- [SET TASK]
Could you copy out every one of the records below word for word, changing nothing?

DATASET ROWS start

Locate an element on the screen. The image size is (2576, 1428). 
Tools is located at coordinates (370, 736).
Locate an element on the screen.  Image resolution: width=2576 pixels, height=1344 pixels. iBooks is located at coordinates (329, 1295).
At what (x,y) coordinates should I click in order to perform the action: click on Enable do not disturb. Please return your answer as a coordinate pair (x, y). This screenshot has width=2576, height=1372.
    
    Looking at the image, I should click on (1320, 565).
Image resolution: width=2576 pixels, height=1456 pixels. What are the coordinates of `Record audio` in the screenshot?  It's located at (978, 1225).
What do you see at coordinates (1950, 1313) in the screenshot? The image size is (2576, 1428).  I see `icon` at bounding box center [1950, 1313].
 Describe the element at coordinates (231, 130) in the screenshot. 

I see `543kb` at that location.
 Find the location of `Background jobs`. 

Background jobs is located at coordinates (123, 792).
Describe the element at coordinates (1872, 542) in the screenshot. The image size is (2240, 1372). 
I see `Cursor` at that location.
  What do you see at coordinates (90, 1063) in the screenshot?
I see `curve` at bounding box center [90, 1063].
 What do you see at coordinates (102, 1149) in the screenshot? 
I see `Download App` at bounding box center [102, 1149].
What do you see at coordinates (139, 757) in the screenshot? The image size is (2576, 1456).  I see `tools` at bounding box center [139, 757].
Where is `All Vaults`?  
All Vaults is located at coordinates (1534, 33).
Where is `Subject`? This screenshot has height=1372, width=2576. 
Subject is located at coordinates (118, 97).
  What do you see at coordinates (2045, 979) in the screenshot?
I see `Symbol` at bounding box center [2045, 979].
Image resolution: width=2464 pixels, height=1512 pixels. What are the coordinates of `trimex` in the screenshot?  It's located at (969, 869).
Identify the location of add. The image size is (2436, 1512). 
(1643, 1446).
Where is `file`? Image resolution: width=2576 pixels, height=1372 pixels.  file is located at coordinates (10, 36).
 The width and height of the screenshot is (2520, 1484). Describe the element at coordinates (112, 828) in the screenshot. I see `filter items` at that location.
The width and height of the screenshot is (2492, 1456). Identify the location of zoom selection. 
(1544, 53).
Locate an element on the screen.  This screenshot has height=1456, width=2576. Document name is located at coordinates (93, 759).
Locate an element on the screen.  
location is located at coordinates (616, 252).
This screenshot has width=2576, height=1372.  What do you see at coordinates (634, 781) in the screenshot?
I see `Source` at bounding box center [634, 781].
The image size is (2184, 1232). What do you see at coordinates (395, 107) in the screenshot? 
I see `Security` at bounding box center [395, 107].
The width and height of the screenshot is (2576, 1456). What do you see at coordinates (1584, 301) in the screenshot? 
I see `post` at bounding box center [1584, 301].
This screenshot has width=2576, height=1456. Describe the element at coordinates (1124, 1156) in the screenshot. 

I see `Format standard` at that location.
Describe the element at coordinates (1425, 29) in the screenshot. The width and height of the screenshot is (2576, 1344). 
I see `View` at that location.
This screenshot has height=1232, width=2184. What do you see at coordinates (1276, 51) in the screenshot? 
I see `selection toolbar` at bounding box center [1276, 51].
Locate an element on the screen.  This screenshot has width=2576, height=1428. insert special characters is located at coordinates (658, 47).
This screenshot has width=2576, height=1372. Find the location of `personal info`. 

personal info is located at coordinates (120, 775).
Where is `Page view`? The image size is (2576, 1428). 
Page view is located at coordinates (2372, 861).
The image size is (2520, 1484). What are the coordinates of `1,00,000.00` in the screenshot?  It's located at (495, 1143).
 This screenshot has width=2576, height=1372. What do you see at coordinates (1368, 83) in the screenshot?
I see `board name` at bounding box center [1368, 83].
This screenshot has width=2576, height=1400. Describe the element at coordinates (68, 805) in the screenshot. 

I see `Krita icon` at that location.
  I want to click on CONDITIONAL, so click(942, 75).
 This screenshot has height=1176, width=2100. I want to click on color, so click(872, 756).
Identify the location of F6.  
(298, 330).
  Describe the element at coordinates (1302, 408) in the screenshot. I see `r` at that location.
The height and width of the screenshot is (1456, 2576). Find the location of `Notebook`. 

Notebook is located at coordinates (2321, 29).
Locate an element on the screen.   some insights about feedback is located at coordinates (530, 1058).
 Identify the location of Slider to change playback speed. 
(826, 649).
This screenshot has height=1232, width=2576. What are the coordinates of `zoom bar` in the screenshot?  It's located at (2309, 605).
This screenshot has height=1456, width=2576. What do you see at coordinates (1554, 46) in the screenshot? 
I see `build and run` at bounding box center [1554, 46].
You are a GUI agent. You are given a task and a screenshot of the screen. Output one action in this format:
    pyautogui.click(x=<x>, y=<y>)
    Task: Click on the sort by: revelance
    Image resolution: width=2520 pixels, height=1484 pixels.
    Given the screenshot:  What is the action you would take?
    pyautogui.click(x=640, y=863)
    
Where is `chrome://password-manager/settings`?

DATASET ROWS end

- [REPLY TO THE EXERCISE]
Locate an element on the screen. The image size is (2576, 1428). 
Tools is located at coordinates (370, 736).
Locate an element on the screen.  Image resolution: width=2576 pixels, height=1344 pixels. iBooks is located at coordinates (329, 1295).
At what (x,y) coordinates should I click in order to perform the action: click on Enable do not disturb. Please return your answer as a coordinate pair (x, y). This screenshot has width=2576, height=1372.
    
    Looking at the image, I should click on (1320, 565).
Image resolution: width=2576 pixels, height=1456 pixels. What are the coordinates of `Record audio` in the screenshot?  It's located at (978, 1225).
What do you see at coordinates (1950, 1313) in the screenshot? The image size is (2576, 1428).  I see `icon` at bounding box center [1950, 1313].
 Describe the element at coordinates (231, 130) in the screenshot. 

I see `543kb` at that location.
 Find the location of `Background jobs`. 

Background jobs is located at coordinates (123, 792).
Describe the element at coordinates (1872, 542) in the screenshot. The image size is (2240, 1372). 
I see `Cursor` at that location.
  What do you see at coordinates (90, 1063) in the screenshot?
I see `curve` at bounding box center [90, 1063].
 What do you see at coordinates (102, 1149) in the screenshot? 
I see `Download App` at bounding box center [102, 1149].
What do you see at coordinates (139, 757) in the screenshot? The image size is (2576, 1456).  I see `tools` at bounding box center [139, 757].
Where is `All Vaults`?  
All Vaults is located at coordinates (1534, 33).
Where is `Subject`? This screenshot has height=1372, width=2576. 
Subject is located at coordinates (118, 97).
  What do you see at coordinates (2045, 979) in the screenshot?
I see `Symbol` at bounding box center [2045, 979].
Image resolution: width=2464 pixels, height=1512 pixels. What are the coordinates of `trimex` in the screenshot?  It's located at (969, 869).
Identify the location of add. The image size is (2436, 1512). 
(1643, 1446).
Where is `file`? Image resolution: width=2576 pixels, height=1372 pixels.  file is located at coordinates (10, 36).
 The width and height of the screenshot is (2520, 1484). Describe the element at coordinates (112, 828) in the screenshot. I see `filter items` at that location.
The width and height of the screenshot is (2492, 1456). Identify the location of zoom selection. 
(1544, 53).
Locate an element on the screen.  This screenshot has height=1456, width=2576. Document name is located at coordinates (93, 759).
Locate an element on the screen.  
location is located at coordinates (616, 252).
This screenshot has width=2576, height=1372.  What do you see at coordinates (634, 781) in the screenshot?
I see `Source` at bounding box center [634, 781].
The image size is (2184, 1232). What do you see at coordinates (395, 107) in the screenshot? 
I see `Security` at bounding box center [395, 107].
The width and height of the screenshot is (2576, 1456). What do you see at coordinates (1584, 301) in the screenshot? 
I see `post` at bounding box center [1584, 301].
This screenshot has width=2576, height=1456. Describe the element at coordinates (1124, 1156) in the screenshot. 

I see `Format standard` at that location.
Describe the element at coordinates (1425, 29) in the screenshot. The width and height of the screenshot is (2576, 1344). 
I see `View` at that location.
This screenshot has height=1232, width=2184. What do you see at coordinates (1276, 51) in the screenshot? 
I see `selection toolbar` at bounding box center [1276, 51].
Locate an element on the screen.  This screenshot has width=2576, height=1428. insert special characters is located at coordinates (658, 47).
This screenshot has width=2576, height=1372. Find the location of `personal info`. 

personal info is located at coordinates (120, 775).
Where is `Page view`? The image size is (2576, 1428). 
Page view is located at coordinates (2372, 861).
The image size is (2520, 1484). What are the coordinates of `1,00,000.00` in the screenshot?  It's located at (495, 1143).
 This screenshot has width=2576, height=1372. What do you see at coordinates (1368, 83) in the screenshot?
I see `board name` at bounding box center [1368, 83].
This screenshot has width=2576, height=1400. Describe the element at coordinates (68, 805) in the screenshot. 

I see `Krita icon` at that location.
  I want to click on CONDITIONAL, so click(942, 75).
 This screenshot has height=1176, width=2100. I want to click on color, so click(872, 756).
Identify the location of F6.  
(298, 330).
  Describe the element at coordinates (1302, 408) in the screenshot. I see `r` at that location.
The height and width of the screenshot is (1456, 2576). Find the location of `Notebook`. 

Notebook is located at coordinates (2321, 29).
Locate an element on the screen.   some insights about feedback is located at coordinates (530, 1058).
 Identify the location of Slider to change playback speed. 
(826, 649).
This screenshot has height=1232, width=2576. What are the coordinates of `zoom bar` in the screenshot?  It's located at (2309, 605).
This screenshot has height=1456, width=2576. What do you see at coordinates (1554, 46) in the screenshot? 
I see `build and run` at bounding box center [1554, 46].
You are a GUI agent. You are given a task and a screenshot of the screen. Output one action in this format:
    pyautogui.click(x=<x>, y=<y>)
    Task: Click on the sort by: revelance
    Image resolution: width=2520 pixels, height=1484 pixels.
    Given the screenshot:  What is the action you would take?
    pyautogui.click(x=640, y=863)
    
Where is `chrome://password-manager/settings`?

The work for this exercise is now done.